As to the superposition of different aspects of an object on a canvas, that had been done for a long time; thus the eighteenth-century Italian painter Canaletto drew various parts of a set of buildings from different places and merged them into a combined view on the painting (for example, in Campo S.S. Giovanni e Paolo).
It was therefore doubly wrong to invoke him as an authority in support of the widespread misunderstanding that the physical understanding of relativity meant that all frameworks, points of view, narrators, fragments of plot, or thematic elements are created equal, that each of the polyphonic reports and contrasting perceptions is as valid or expedient as any other, and that all of these things, when piled together or juxtaposed, Rashomon-like, somehow constitute the real truth. If anything, twentieth-century relativistic physics has taught the contrary: that under certain conditions we can extract from different reports, or even from the report originating in one frame properly identified, all the laws of physics, each applicable in any framework, each having therefore an invariant meaning, that one does not depend on the accident of which frame one inhabits. It is for this reason that, by comparison with classical physics, modern relativity is simple, universal, and, one may even say. "absolute." The cliche became, erroneously, "everything is relative"; whereas the point is that out of a vast flux one can distill the very opposite: "some things are invariant."

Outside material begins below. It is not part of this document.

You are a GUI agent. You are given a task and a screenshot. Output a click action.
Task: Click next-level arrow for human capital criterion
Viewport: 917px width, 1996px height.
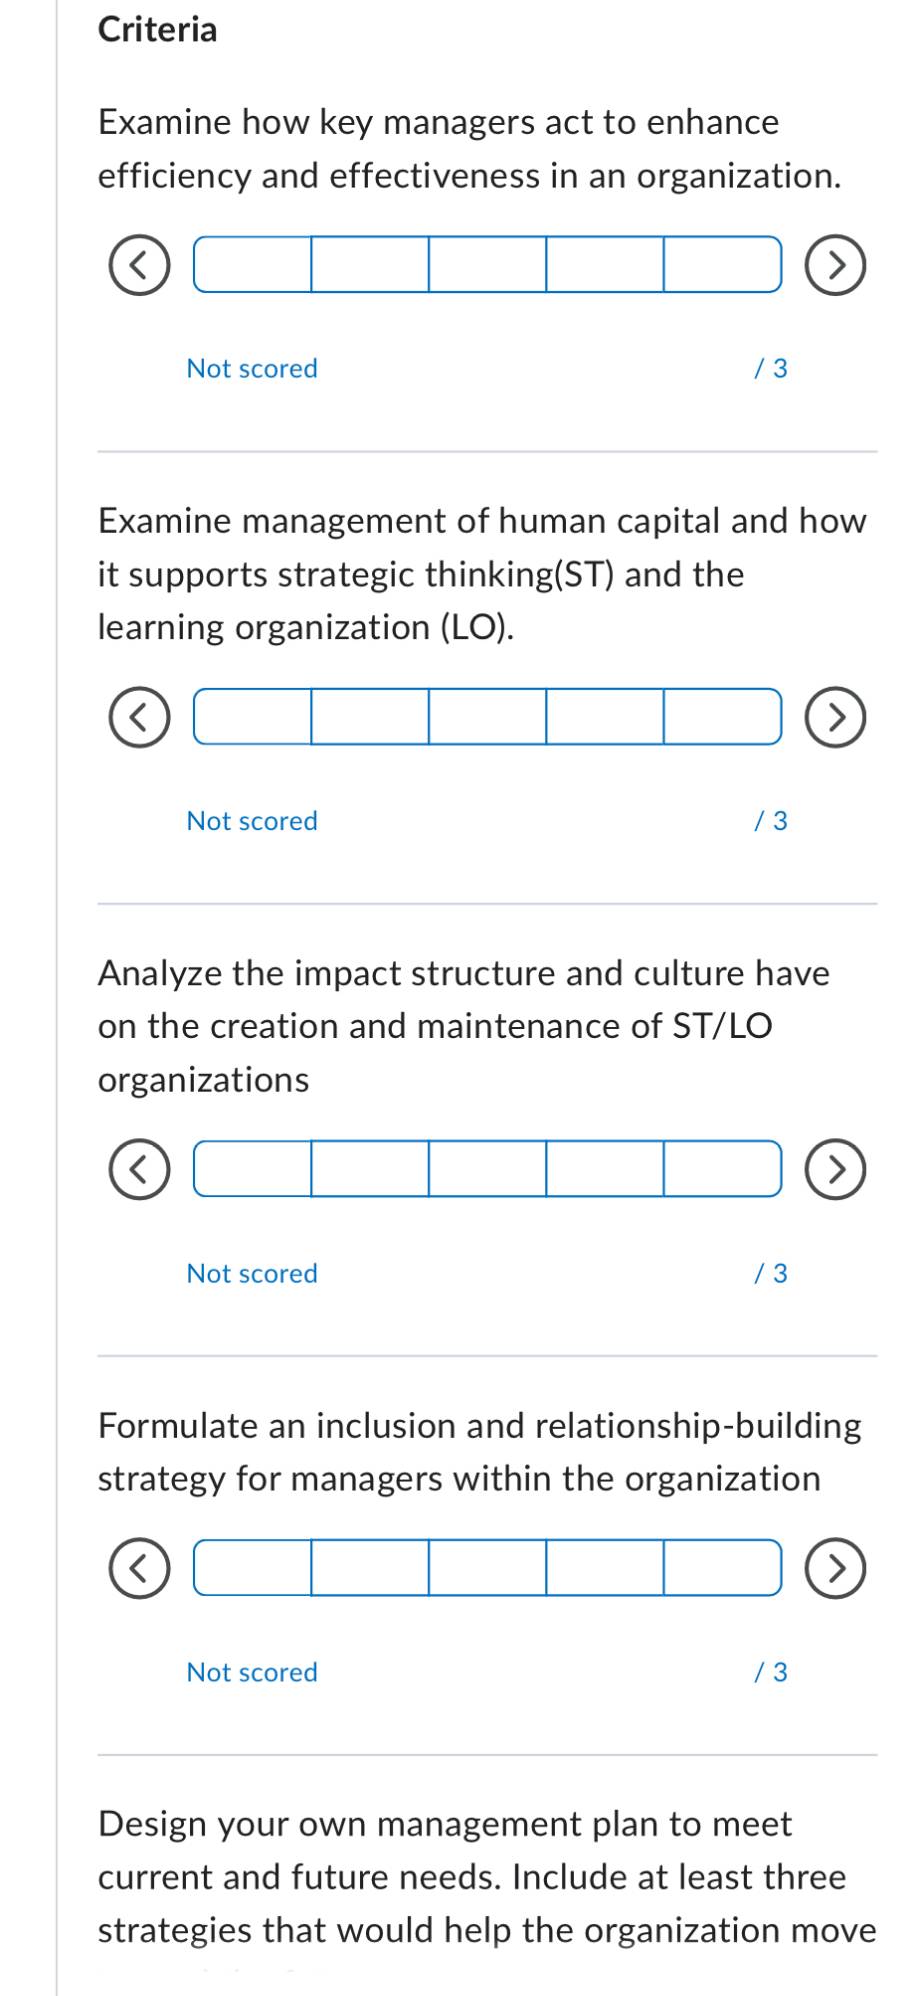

The cost of the terminological confusion has been so great that a brief elaboration on this point will be relevant. Partly because he saw himself as a continuist rather than as an iconoclast, Einstein was reluctant to present this new work as a new theory. The term "relativity theory," which made the confusion in the long run more likely, was imposed on Einstein's early work by Planck and Abraham in 1906. For a time Einstein referred to it in print as the "so-called relativity theory," and until 1911 he avoided using the term altogether in the titles of his papers on the subject. In his correspondence Einstein seemed happier with the term Invariantentheorie, which is of course much more true to its method and aim. How much nonsense we might have been spared if Einstein had adopted that term, even with all its shortcomings ! To a correspondent who suggested such a change, Einstein replied (letter to E. Zschimmer, 30 September 1921): "Now to the name relativity theory. I admit that it is unfortunate, and has given occasion to philosophical misunderstanding.... The description you proposed would perhaps be better; but I believe it would cause confusion to change the generally accepted name after all this time.